When Feinberg’s firm offered to effectively buy them out, both jumped at the chance. Cerberus moved its stake in Freedom Group, which by then had been rechristened Remington Outdoor Co., into a separate investment vehicle. Shareholders were paid $48.6 million as part of the move, according to company filings. Representatives for CalSTRS and the endowment declined to comment.

“Tragic mass shootings in this country have caused investors not only to avoid investments in such companies but also to demand divestment,” said Frank Morgan, president of the U.S. unit of Coller Capital, which buys and sells stakes in private equity funds via the secondary, or resale, market. “Going forward, I would expect private equity firms will avoid acquiring interests in gun manufacturers.”

Fears of Restrictions

In the firearms business, politics -- and fears of new restriction on buying guns -- tend to drive sales and stock valuations. Stocks jumped in the immediate aftermath of Sandy Hook and climbed again after the mass shooting just weeks ago in San Bernardino, California.

For the moment, Feinberg has few easy options. Frank A. Savage, a friend who is a senior adviser at Lazard Ltd., was one of the few Wall Street bankers willing to help Cerberus try to find a buyer for Freedom Group. When those efforts came to naught, Feinberg asked Cerberus partners and friends to band together to make a bid, in hope of shaking out a potential buyer; he also considered trying to sell a minority stake. Neither worked. Savage declined to comment.

As of May, Cerberus valued Remington Outdoor at $880 million. Its owners now include Feinberg, Cerberus senior partners, company management and investors who decided to hang on.

Sales Plunged

While firearms stocks have been rising recently, Remington Outdoor has faced some headwinds. The company, based in Madison, North Carolina, has struggled to find new buyers for its assault-style rifles, in part because it has sold so many of these weapons already. Overall, sales plunged 26 percent in 2014 and fell 17 percent this year through September, according to company filings. Last June, Remington Outdoor replaced George Kollitides, the former Cerberus executive who had been its long-time CEO.

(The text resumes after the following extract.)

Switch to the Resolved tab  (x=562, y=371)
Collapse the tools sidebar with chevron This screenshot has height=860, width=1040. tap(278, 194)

Even so, Feinberg -- and the investors who have stuck with him -- may profit handsomely from their investment. Cerberus and its clients have already recouped the $180 million they have put into the business since 2006, when Feinberg set out to build the firearms giant via a string of acquisitions, according to two people familiar with the investment. From here, whatever Cerberus makes on the nation’s largest gun company looks like pure profit.